• [GOAL OF THE EXERCISE] Repeat exactly what runs from the line containing "can a Slack" through the last line of the material below. Do not copy the pictures.
┄┄┄┄┄┄┄┄┄┄┄┄┄┄┄┄┄┄┄┄
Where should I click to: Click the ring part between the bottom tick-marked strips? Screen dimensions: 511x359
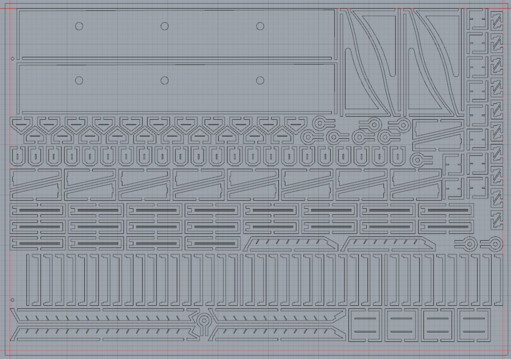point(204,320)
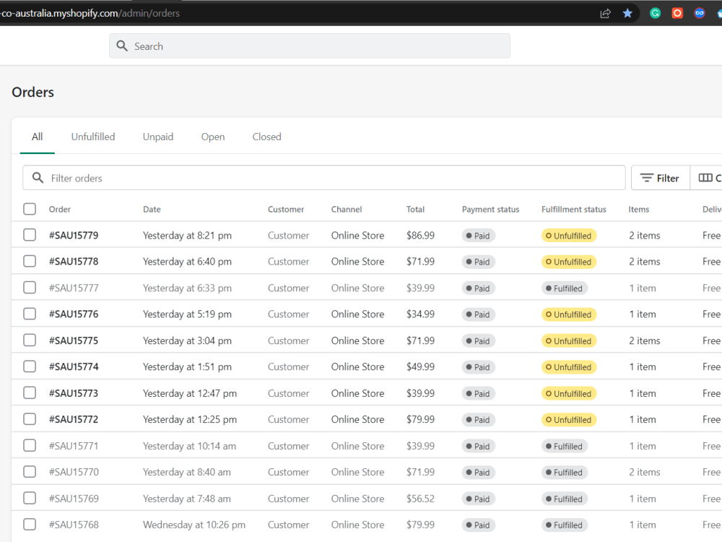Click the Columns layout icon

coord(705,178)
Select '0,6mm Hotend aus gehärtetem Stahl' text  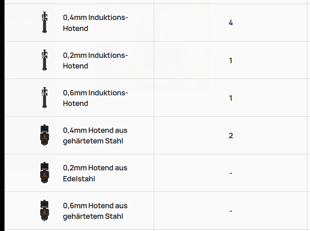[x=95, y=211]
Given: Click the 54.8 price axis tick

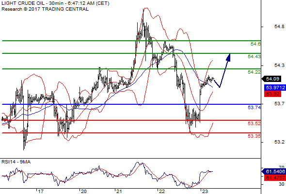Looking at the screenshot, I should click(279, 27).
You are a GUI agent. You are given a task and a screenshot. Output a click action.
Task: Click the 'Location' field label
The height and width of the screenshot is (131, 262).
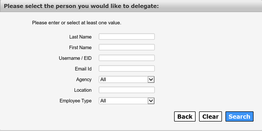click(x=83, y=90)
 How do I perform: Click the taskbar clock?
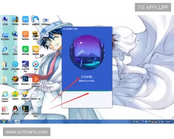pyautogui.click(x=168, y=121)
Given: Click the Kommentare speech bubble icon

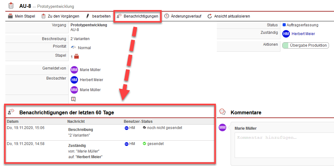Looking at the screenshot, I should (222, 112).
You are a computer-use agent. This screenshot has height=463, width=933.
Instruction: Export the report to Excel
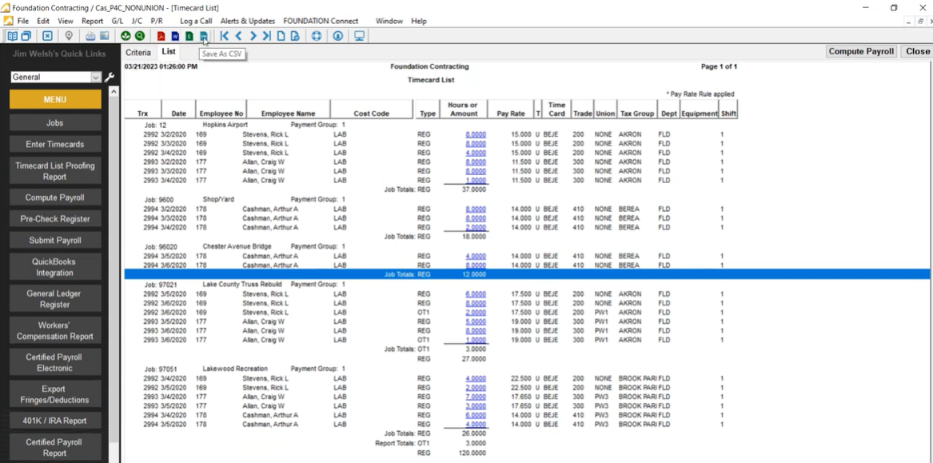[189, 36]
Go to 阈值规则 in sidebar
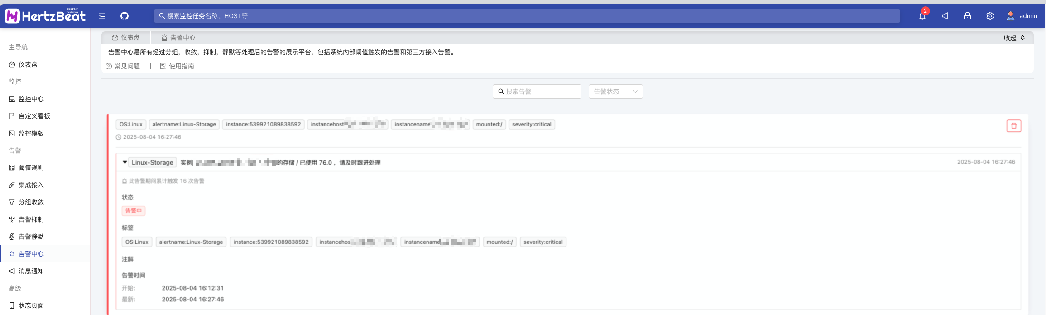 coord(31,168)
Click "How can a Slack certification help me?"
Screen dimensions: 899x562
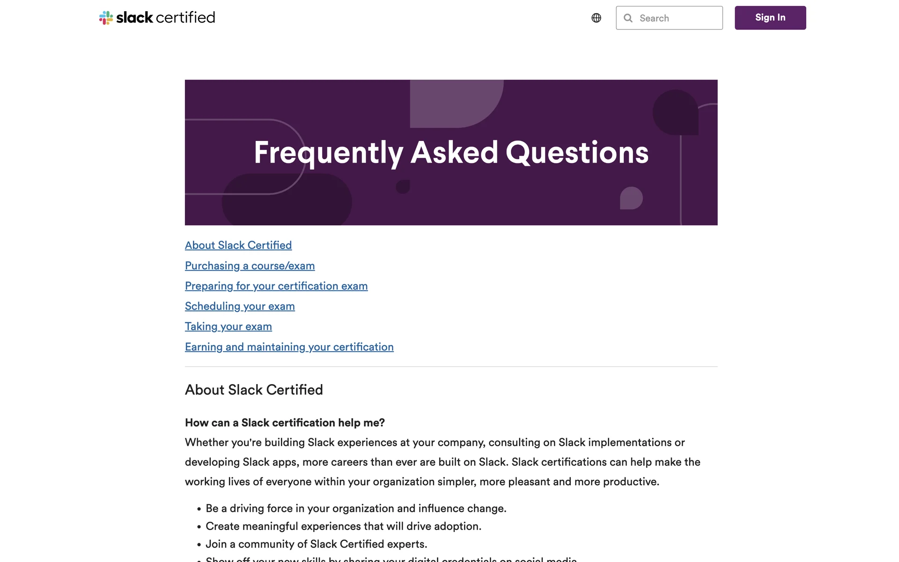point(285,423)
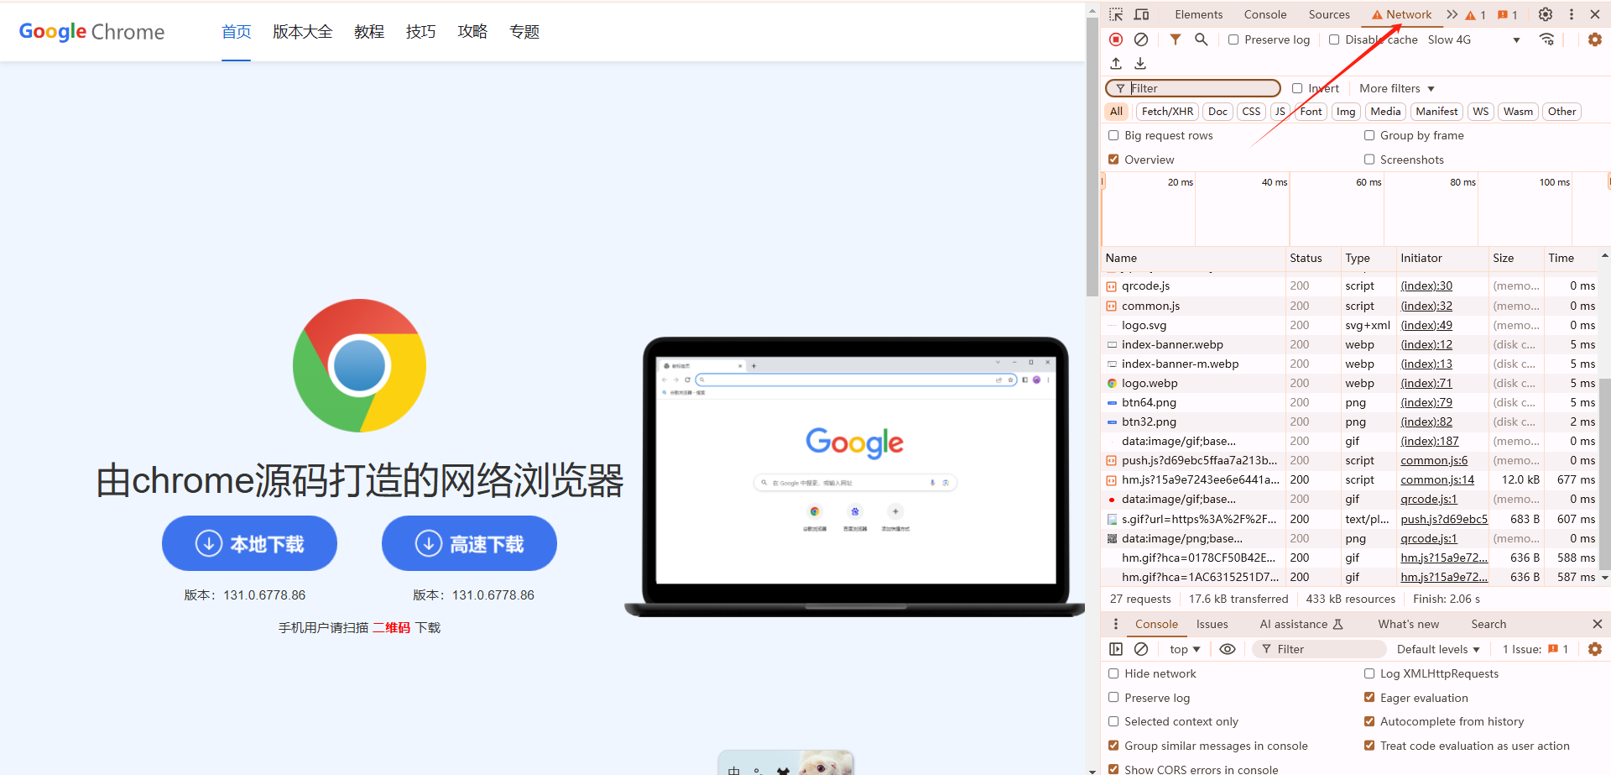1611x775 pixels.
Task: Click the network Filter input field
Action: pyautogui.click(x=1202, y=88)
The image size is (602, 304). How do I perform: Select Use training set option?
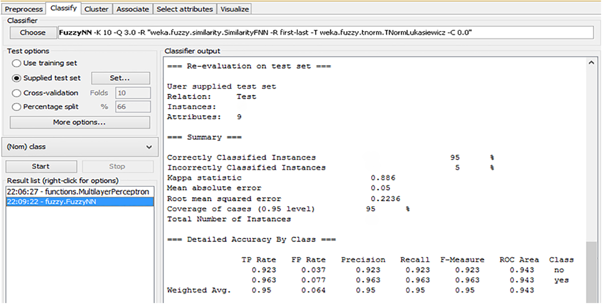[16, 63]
┄┄┄┄┄┄┄┄┄┄┄┄┄┄┄┄┄┄┄┄
• [RESPONSE BOX]
Click "How can a Slack certification help me?"
Screen dimensions: 899x562
point(285,423)
1611x775 pixels.
Task: Click the network Filter input field
Action: pyautogui.click(x=1202, y=88)
The image size is (602, 304). How do I perform: Select Use training set option?
[16, 63]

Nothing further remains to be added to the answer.